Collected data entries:
——————
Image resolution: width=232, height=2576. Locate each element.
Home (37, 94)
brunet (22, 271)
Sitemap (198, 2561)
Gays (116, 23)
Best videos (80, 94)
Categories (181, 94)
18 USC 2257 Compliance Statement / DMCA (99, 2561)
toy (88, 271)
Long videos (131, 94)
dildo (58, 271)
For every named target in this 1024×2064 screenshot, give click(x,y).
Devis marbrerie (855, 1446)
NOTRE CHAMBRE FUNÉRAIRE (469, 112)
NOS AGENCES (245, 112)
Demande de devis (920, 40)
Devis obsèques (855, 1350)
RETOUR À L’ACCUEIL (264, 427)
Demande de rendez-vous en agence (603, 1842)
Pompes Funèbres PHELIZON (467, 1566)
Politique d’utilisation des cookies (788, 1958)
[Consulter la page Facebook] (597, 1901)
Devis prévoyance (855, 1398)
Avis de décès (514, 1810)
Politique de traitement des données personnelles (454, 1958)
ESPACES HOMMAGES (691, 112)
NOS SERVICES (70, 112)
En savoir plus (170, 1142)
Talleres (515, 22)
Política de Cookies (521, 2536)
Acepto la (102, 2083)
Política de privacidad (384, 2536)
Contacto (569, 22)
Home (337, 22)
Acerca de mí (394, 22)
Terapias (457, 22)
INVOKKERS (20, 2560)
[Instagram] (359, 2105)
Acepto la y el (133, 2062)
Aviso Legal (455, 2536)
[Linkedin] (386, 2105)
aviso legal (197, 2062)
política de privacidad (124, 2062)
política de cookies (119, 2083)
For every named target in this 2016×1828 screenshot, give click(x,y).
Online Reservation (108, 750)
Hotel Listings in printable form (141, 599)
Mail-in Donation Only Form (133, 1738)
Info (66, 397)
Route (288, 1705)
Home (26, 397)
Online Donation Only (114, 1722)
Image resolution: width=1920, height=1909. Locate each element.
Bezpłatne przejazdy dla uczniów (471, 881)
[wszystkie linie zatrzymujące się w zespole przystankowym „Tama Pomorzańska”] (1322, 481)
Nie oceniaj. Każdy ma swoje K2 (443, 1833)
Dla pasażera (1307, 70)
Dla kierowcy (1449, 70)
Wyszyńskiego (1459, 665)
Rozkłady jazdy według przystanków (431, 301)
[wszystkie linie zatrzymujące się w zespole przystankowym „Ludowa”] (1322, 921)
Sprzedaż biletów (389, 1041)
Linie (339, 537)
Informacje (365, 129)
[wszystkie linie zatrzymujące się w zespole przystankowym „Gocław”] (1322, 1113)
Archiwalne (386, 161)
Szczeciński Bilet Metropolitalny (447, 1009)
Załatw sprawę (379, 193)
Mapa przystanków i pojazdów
——————
WORK ORDER:
For every line in the data above that holds "przystanków", return the line itself.

EXERCISE RESULT:
Rozkłady jazdy według przystanków (431, 301)
Mapa przystanków i pojazdów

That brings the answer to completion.